In analyzing the reactions to the incident, Toyo Keizai commentator Atsushi Manabe writes that Iizuka's words and actions after the crash "added fuel to the fire", and as a result the case represents to people how "unapologetic liars and coldblooded psychopaths succeed more than regular honest people, which goes against the zeitgeist of the common people". Manabe further writes that this "victory of brazen shamelessness" represents a loss of morals, and is why people feel disgust and anger as well as a belief that the case represents how Japanese law no longer functions as it should, with criminals being able to get away with their crimes by using their privileged positions in society.
The case renewed attention to the issue of crashes caused by elderly drivers which had been a contentious topic for several years before. In the aftermath of the crash, a record number of elderly drivers voluntarily surrendered their driver licenses.

A documentary covering the case aired on Tokyo Broadcasting System Television on 4 April 2021.

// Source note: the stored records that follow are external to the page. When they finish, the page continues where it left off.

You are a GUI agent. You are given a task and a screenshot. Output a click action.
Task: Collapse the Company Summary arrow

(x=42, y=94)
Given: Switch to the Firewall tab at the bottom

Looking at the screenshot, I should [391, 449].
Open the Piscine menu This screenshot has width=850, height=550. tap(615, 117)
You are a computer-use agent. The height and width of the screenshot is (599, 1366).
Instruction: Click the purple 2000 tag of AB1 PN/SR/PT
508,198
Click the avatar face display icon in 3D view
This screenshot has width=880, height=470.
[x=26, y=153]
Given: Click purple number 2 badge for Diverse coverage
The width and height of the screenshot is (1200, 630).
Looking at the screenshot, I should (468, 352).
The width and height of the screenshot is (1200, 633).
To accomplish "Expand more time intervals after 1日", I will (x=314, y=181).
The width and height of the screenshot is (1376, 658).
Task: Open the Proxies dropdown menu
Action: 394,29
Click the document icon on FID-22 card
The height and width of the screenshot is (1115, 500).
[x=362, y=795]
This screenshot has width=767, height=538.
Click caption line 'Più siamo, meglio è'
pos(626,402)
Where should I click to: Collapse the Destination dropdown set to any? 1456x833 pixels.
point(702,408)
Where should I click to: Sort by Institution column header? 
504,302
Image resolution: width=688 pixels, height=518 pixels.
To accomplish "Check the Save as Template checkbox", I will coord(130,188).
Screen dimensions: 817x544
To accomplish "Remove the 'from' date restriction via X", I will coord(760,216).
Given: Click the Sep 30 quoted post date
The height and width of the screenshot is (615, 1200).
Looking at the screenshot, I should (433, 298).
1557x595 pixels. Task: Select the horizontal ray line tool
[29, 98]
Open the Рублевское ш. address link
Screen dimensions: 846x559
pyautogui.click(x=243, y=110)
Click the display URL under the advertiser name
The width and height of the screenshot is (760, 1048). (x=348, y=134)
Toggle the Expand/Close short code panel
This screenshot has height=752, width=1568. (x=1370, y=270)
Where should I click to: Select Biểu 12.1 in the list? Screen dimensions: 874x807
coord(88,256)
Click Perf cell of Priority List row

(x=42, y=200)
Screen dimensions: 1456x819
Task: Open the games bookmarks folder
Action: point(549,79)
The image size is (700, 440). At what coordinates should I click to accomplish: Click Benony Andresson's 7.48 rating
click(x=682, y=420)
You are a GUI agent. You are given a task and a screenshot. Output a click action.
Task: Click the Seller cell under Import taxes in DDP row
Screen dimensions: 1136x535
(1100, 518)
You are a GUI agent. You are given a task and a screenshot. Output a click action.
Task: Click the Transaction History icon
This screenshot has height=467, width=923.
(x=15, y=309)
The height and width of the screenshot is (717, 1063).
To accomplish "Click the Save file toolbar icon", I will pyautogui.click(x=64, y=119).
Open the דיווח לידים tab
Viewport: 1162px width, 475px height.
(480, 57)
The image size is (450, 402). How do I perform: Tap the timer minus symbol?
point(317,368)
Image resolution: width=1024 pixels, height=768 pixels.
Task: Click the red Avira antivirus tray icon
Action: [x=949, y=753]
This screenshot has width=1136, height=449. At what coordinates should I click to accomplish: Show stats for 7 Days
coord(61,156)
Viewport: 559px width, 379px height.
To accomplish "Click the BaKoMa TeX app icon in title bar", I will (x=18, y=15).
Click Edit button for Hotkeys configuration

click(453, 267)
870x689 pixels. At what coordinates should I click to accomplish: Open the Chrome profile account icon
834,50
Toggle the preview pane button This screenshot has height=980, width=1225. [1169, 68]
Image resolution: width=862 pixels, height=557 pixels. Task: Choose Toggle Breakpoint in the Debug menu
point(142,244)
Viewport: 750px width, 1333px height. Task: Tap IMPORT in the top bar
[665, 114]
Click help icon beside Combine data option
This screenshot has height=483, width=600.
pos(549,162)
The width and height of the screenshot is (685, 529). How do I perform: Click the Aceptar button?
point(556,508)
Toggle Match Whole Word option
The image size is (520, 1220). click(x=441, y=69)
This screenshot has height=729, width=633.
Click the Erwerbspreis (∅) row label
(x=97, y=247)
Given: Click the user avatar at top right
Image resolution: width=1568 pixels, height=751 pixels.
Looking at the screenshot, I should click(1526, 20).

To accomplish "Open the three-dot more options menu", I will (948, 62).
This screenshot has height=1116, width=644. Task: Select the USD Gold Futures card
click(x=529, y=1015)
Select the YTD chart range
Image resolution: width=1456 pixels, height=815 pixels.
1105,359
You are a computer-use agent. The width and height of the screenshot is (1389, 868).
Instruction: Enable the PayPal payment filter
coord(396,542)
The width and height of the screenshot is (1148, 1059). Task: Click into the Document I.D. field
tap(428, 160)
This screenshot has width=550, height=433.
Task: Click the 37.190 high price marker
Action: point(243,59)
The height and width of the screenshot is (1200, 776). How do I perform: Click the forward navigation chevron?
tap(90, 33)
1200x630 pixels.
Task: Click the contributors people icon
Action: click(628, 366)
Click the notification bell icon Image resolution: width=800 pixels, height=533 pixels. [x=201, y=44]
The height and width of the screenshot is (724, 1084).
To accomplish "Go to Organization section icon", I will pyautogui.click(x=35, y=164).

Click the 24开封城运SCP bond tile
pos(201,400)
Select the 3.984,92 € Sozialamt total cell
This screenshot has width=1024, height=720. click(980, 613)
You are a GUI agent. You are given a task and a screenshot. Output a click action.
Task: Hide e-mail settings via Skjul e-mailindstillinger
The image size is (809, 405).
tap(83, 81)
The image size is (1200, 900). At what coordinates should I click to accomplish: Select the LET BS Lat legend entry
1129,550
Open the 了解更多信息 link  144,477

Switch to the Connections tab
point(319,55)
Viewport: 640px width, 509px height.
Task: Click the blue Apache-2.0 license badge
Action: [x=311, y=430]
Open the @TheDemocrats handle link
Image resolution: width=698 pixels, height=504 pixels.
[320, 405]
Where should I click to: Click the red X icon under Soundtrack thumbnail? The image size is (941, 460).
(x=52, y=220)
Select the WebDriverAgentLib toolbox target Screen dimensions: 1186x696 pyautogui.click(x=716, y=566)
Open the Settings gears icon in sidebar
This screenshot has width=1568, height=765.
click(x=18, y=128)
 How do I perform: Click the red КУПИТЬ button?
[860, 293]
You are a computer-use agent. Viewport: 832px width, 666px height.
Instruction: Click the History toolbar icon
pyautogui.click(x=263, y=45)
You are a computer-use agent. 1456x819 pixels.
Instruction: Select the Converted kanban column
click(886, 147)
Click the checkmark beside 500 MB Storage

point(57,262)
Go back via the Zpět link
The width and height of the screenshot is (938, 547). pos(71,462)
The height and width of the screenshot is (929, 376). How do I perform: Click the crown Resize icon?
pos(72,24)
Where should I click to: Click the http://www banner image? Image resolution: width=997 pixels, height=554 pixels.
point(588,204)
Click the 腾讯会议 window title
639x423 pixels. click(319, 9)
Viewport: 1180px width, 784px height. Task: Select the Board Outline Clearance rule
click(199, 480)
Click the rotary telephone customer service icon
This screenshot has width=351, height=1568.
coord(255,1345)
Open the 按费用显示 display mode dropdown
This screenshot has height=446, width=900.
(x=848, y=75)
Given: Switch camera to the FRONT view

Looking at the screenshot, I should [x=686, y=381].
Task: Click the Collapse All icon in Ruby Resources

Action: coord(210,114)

=== Japanese Wikipedia article controversy ===

Following the incident, attention was drawn to Iizuka's article in Japanese Wikipedia, which goes in-depth into his accomplishments, but had no mention of the incident at the time in September 2020. Whether the incident should be mentioned on the article resulted in edit wars and discussions that were subsequently reported on by Asahi Shimbun.

==Death==
Iizuka died in prison due to old age on October 26, 2024.